This year marks the 100th anniversary of Ferdinand Hodler’s death — one of the great Swiss painters of the 19th Century. He is best known for his portraits, figure compositions and landscape art and a personal style which he called ‘Parallelism’. This style was heavily influenced by symbolism and art nouveau; an expression of the rhythm and symmetry which he believed structured human society around him.
Many of the country’s museums and public collections will be celebrating the artist and showcasing his work over the course of the year, as it is very much seen as an embodiment of Swiss federal identity of the time.
It is therefore fitting that Jaeger-LeCoultre, in commemoration of Hodler’s passing, released a limited edition collection of watches that depicts beautiful scenery in Art Deco style on the back of their Reverso Tribute Enamel. After all, the luxury watch brand was founded in the Vallée de Joux in 1833 — amongst the lakes and mountains which Hodler had painted.
A white gold case was specially created to serve as a canvas for the enamel miniature whilst artisan enamellers spent more than fifty hours on each watch reproducing Hodler’s paintings as faithfully as possible.
On the front of the piece, Jaeger-LeCoultre’s artisan guillocheur has embellished the dial with the help of a century-old machine requiring considerable expertise and years of experience.
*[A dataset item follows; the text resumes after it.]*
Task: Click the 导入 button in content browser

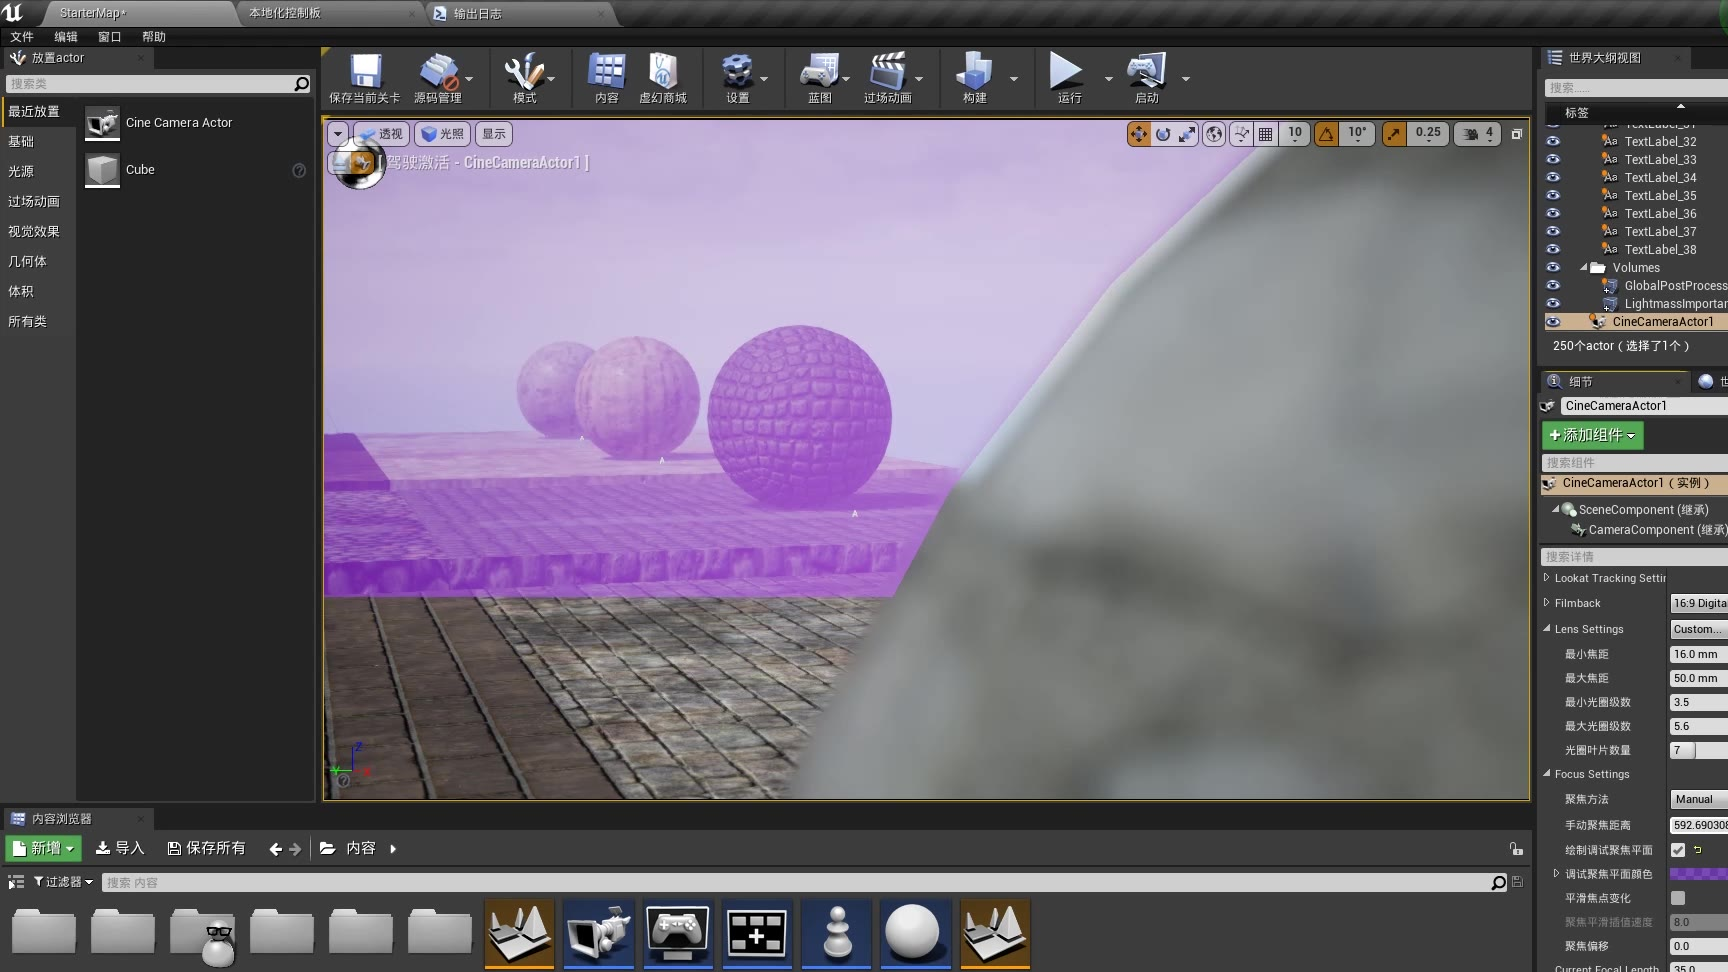Action: pos(120,848)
The dial’s small lozenges, is designed to create the illusion as though they have been weaved taking great finesse. The engraving was then covered in translucent enamel.
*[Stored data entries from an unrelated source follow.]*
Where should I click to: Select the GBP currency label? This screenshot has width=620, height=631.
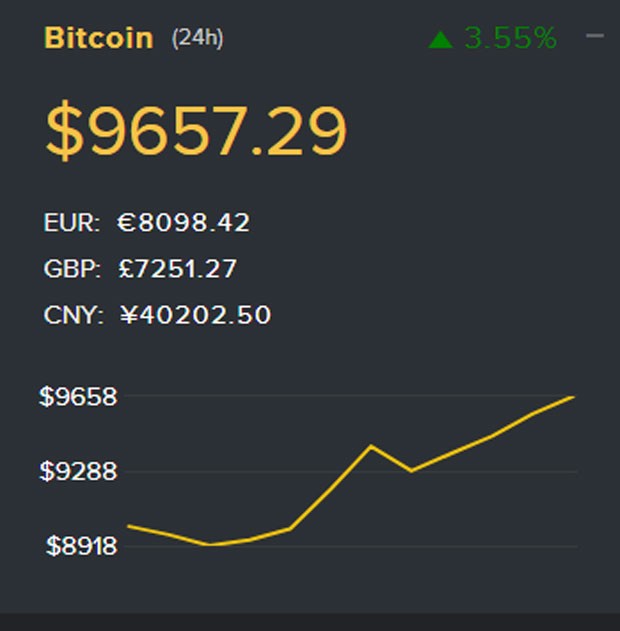pos(71,269)
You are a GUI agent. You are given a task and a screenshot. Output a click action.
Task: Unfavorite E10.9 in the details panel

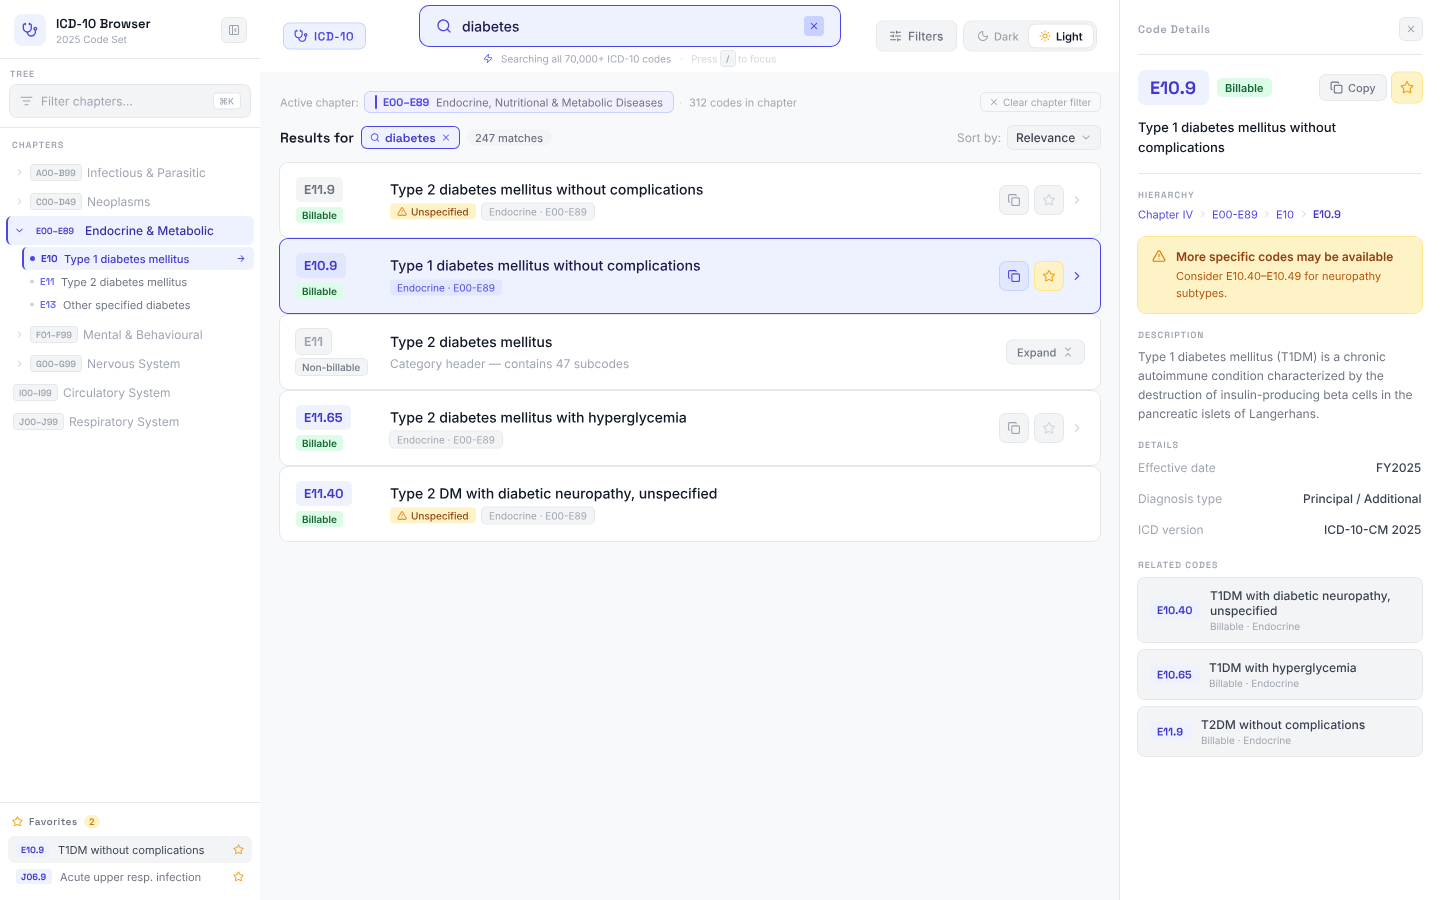click(1406, 88)
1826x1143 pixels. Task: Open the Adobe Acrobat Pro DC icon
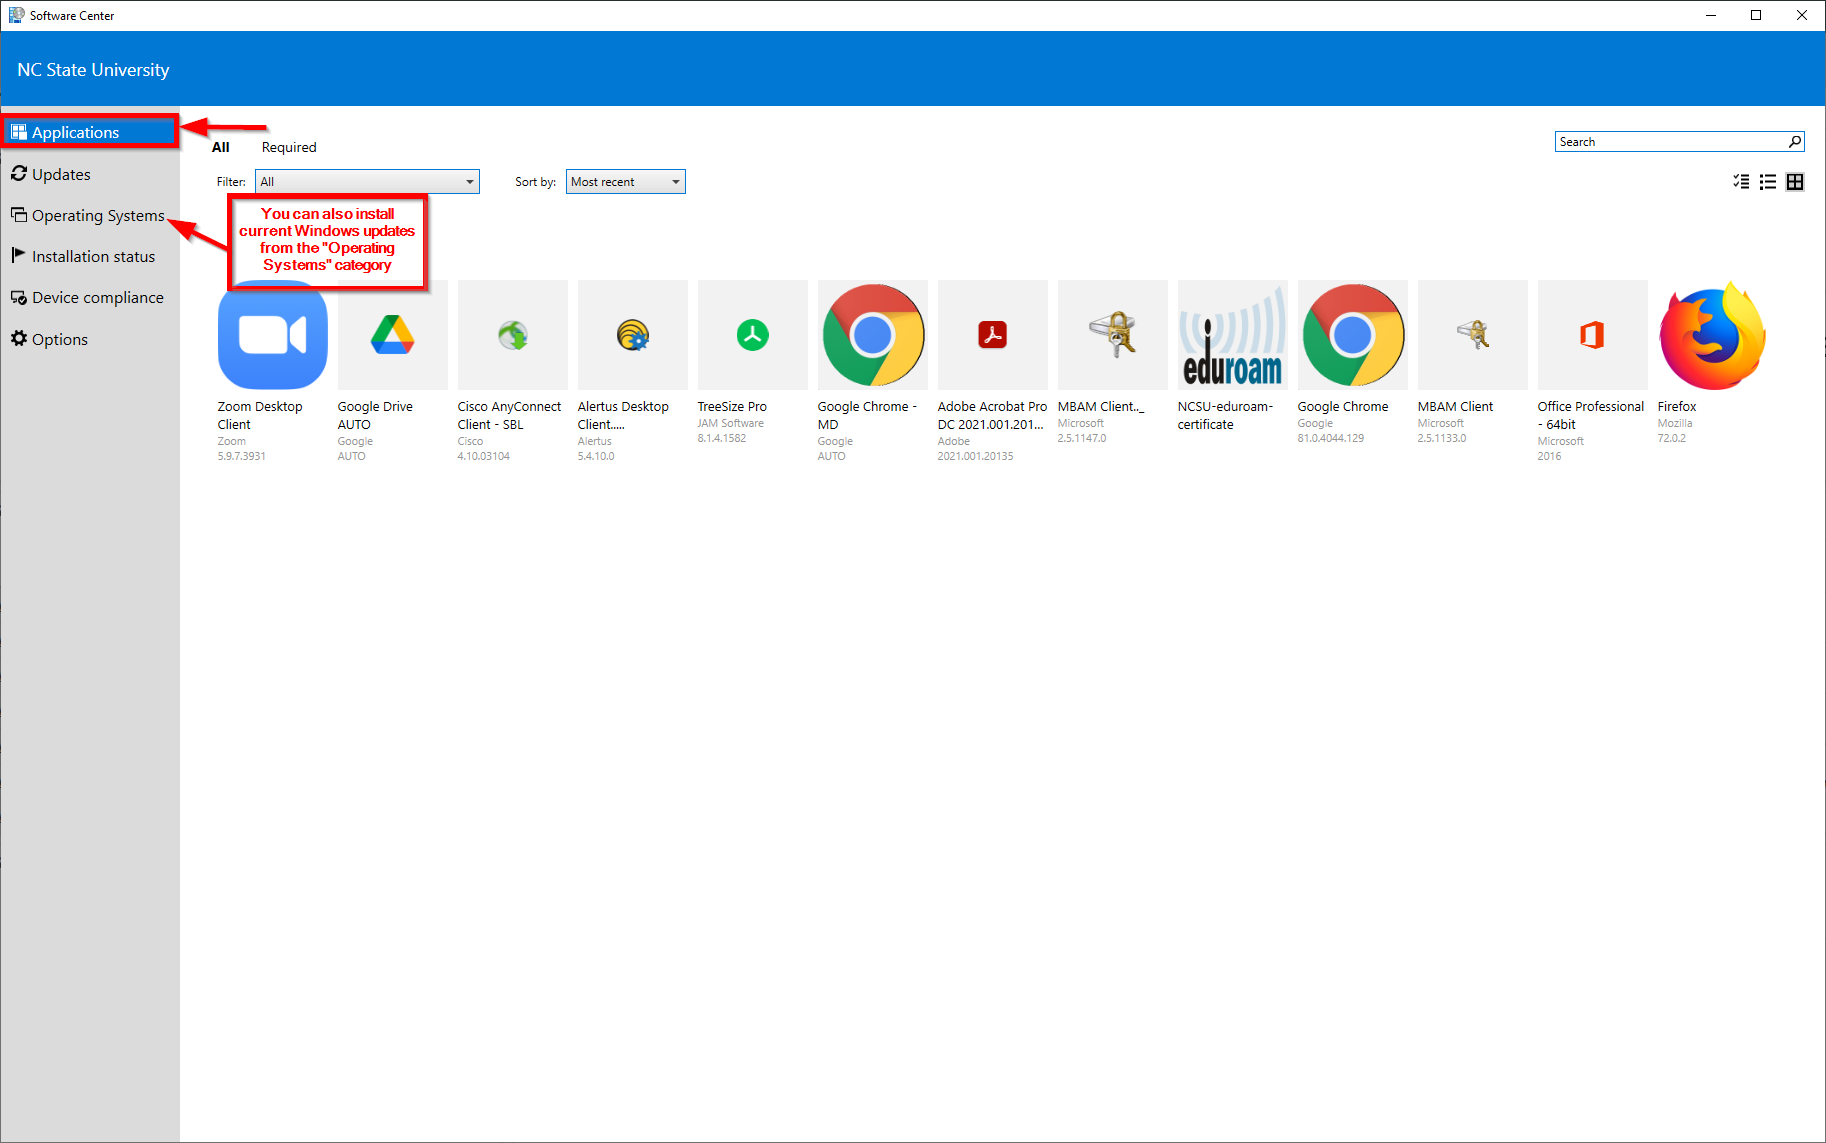(992, 335)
Here are the three models of timepieces, released with only eight limited editions each.
For this oil on canvas pice, obtaining the exact same pink and gold morning light was essential. A light and very tender grey was chosen for the front of the watch, harmonising with the painting’s colours. As sky and lake seem to blend, this painting’s interesting play of light was expressed through small spots of colour transcribing the landscape’s depiction of peace and quiet.
This painting gives prominence to a brighter scenery and the artisan’s work focused on the creation of blue shades that revealed the mountains. The way that the transparency of the water lets the rocks appear in a foreground of green shades is truly remarkable, and it inspired the enameller to seek out a pine green colour to decorate the dial on the front. This timepiece perhaps highlights Ferdinand Hodler’s typical work on symmetry.
The third painting depicts the Alps mountains’ reflection in the water catching the last day light.The mirror effect and the blue and white shades’ softness call to mind the tranquillity of Lake de Joux. A translucent enamel in light sky blue was chosen to cover the guilloché.